Blanket impl for TcpStream

mount core.net.tcp.{TcpStream, Shutdown};

implement WeftTransport for TcpStream {
fn peer_addr(&self) -> Result<SocketAddr, IoError> {
TcpStream.peer_addr(self)
}

async fn read_cancellable(
&mut self,
buf: &mut List<Int>,
token: &CancellationToken,
) -> Result<Result<Int, IoError>, CancellationError> {
TcpStream.read_cancellable(self, buf, token).await
}

async fn write_async(&mut self, buf: &List<Int>) -> Result<Int, IoError> {
TcpStream.write_async(self, buf).await
}

async fn shutdown_write(&mut self) -> Result<(), IoError> {
TcpStream.shutdown(self, Shutdown.Write)
}
}

TcpStream already exposes the methods expected here — defining the protocol separately lets us add a blanket impl without touching the underlying TCP module, and gives a single binding point for TLS, UDS, vsock, and QUIC bidi-stream adapters.

Other implementors

TypeModuleNotes
TcpStreamcore.net.tcpBlanket impl, this file.
TlsStream<T>core.net.weft.tlsWraps any WeftTransport with TLS termination.
UnixStreamcore.net.unixUDS — blanket impl in the unix module.
VsockStream(planned)vsock for VM-host edge cases.
QuicBidiStream(planned)One bidirectional QUIC stream as a transport.
MemPipetestingIn-memory transport for unit tests.

Why List<Int> buffers?

The existing stdlib socket layer marshals bytes through List<Int> (see core.net.tcp). The transport protocol preserves that shape to avoid a disruptive stdlib-wide rewrite. A future migration to List<Byte> (Phase 5 optimisation) changes this single file without touching the connection pipeline.

Cancellation contract

The outer Result<_, CancellationError> is the cancellation channel: when the token cancels, read_cancellable returns Err(CancellationError::Cancelled) rather than blocking indefinitely. The runtime registers a cancellation handler that cancels the available kernel recv syscall.

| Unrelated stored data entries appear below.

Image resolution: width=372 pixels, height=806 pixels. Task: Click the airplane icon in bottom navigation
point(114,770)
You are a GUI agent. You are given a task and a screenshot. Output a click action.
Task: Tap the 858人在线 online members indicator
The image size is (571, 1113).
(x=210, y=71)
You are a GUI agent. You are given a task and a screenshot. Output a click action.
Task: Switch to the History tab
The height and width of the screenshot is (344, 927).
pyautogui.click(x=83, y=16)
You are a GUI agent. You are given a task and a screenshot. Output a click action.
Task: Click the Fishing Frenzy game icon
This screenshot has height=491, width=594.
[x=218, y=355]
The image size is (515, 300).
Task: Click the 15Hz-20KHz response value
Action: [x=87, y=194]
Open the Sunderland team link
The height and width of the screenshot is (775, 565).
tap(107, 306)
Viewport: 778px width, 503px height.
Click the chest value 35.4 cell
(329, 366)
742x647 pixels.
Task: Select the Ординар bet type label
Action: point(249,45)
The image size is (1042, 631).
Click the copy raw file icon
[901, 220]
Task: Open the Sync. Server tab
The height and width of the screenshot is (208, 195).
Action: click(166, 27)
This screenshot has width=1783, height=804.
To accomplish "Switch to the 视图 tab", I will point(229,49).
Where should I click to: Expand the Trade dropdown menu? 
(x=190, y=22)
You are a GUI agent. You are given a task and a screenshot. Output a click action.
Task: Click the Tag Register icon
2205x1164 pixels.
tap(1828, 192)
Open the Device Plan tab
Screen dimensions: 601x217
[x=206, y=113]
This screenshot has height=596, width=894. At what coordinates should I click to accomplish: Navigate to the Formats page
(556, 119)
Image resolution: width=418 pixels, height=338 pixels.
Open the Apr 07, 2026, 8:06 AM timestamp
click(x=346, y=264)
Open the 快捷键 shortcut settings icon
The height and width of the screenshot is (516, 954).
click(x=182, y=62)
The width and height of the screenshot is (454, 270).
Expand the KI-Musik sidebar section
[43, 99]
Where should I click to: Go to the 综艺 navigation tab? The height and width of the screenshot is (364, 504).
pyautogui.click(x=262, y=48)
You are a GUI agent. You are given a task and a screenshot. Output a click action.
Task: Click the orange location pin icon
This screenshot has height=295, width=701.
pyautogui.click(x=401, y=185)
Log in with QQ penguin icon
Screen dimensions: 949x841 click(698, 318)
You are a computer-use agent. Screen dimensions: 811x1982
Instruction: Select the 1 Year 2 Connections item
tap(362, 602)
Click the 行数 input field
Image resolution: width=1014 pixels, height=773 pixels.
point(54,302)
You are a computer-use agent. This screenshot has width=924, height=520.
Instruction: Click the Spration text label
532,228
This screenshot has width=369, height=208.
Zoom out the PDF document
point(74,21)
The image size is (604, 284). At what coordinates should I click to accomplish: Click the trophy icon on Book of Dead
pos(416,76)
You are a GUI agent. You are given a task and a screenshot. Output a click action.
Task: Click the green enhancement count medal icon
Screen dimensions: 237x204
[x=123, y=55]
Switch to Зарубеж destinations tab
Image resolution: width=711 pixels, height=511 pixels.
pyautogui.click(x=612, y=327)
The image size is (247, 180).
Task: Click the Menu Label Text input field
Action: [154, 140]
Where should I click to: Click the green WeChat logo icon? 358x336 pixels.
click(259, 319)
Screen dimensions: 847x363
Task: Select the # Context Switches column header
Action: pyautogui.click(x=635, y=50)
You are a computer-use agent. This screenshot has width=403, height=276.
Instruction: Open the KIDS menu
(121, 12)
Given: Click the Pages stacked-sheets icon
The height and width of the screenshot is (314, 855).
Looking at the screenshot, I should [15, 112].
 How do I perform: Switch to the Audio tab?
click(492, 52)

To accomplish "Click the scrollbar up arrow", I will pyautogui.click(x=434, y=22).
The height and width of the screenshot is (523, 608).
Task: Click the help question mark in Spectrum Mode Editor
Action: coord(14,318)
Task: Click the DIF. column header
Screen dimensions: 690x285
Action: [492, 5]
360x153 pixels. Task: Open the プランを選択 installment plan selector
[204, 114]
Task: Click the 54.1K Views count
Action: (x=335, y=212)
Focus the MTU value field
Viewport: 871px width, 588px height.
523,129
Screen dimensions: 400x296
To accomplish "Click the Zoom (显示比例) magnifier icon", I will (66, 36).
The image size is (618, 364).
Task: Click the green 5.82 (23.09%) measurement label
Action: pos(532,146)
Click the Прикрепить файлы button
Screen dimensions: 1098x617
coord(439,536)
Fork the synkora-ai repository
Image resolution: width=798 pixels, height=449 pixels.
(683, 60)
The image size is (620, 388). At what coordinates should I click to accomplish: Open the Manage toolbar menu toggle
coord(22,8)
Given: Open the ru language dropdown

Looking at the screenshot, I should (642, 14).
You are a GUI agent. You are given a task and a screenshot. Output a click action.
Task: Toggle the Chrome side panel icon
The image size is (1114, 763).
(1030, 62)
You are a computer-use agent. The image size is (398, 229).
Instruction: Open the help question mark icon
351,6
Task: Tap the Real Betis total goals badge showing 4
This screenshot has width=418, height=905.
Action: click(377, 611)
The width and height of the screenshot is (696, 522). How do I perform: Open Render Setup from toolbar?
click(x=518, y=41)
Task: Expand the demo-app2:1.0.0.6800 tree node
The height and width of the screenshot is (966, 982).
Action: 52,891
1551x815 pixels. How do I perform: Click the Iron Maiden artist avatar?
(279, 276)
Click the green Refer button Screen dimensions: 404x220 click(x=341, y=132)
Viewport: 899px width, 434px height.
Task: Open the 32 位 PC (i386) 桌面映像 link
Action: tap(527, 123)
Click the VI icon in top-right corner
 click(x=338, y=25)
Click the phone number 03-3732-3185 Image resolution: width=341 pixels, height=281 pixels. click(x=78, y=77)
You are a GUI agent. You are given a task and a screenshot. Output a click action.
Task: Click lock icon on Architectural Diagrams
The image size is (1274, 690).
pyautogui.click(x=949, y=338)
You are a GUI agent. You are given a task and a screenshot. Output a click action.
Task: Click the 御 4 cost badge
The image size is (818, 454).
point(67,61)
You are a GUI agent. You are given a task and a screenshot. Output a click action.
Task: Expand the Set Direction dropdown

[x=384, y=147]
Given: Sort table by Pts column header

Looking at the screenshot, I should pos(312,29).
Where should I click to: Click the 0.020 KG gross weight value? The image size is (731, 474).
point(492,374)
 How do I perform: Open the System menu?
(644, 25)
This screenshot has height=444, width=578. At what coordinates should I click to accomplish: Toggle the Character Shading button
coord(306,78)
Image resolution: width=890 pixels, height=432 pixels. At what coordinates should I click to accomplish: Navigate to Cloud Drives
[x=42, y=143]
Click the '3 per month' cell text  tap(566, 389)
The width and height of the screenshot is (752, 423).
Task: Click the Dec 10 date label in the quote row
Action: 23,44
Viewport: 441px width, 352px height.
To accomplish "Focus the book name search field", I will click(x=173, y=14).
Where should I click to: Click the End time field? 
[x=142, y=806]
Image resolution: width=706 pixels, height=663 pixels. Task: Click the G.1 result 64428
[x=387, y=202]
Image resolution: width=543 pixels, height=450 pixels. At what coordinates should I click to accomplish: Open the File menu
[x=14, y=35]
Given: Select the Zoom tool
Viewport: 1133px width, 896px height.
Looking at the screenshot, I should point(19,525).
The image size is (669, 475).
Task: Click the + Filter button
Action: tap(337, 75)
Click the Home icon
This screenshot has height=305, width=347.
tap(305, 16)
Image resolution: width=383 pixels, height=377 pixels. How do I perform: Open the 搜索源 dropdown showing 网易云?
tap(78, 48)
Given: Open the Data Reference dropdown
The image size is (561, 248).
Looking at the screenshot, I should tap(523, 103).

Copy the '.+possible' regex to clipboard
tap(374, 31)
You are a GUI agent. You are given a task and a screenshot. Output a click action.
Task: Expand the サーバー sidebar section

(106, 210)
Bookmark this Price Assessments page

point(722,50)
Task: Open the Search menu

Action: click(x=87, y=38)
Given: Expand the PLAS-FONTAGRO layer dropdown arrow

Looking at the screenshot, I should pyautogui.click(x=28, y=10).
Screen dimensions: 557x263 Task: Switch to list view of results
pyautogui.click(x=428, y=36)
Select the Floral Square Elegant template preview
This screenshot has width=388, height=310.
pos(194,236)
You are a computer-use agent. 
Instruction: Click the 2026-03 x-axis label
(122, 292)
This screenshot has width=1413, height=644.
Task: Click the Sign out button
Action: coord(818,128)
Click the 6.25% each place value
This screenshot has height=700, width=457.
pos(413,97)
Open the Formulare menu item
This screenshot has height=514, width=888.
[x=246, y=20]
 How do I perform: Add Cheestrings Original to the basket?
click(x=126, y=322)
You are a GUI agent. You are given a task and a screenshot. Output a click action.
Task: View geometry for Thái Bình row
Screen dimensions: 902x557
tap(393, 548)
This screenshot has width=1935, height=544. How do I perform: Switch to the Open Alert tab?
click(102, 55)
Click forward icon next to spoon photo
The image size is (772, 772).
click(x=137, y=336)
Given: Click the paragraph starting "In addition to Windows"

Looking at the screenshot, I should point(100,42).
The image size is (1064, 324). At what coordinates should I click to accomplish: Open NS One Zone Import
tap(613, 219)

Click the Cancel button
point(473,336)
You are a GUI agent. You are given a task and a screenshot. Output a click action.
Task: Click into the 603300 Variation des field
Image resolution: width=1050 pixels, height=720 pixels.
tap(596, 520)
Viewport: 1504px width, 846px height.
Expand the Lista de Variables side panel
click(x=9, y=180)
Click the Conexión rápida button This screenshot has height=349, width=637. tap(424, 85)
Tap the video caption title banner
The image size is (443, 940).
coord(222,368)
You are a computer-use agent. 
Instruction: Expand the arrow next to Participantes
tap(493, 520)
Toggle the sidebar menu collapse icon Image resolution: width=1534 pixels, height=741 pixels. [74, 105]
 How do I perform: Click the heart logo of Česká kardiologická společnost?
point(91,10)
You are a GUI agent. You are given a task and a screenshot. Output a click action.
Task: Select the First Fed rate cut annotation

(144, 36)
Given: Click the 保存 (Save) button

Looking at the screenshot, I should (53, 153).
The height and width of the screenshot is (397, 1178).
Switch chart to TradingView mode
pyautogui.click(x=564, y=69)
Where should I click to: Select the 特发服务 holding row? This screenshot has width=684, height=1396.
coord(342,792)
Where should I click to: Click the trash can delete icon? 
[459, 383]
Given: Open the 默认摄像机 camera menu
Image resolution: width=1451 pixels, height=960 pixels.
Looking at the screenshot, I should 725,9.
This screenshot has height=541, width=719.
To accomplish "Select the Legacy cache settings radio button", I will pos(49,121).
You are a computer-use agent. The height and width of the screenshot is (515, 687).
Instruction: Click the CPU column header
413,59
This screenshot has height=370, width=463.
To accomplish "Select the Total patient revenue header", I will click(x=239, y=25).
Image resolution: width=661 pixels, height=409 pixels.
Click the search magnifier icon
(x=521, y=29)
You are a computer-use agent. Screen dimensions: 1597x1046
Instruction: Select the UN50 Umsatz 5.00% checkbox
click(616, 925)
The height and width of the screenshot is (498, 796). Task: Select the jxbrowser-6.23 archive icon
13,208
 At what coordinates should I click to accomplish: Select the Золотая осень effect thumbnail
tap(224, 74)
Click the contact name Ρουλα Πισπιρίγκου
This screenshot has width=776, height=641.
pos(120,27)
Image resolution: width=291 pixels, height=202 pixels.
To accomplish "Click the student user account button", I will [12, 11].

The inner Result<Int, IoError> is the normal read outcome: bytes read or an I/O error. 0 means EOF / clean close.

write_async does not have the outer cancellation channel — once the runtime hands a buffer to the kernel, retracting it is racy and not worth the complexity. If a write must be interrupted, the listener calls shutdown_write to half-close the socket; the next write will fail and the connection task can return.

Status

  • Implementation: complete (protocol plus TcpStream blanket impl).
  • Conformance: implicitly tested by every transport-using suite.
  • Phase: 1 closed; UDS and vsock impls are Phase 4 follow-ups.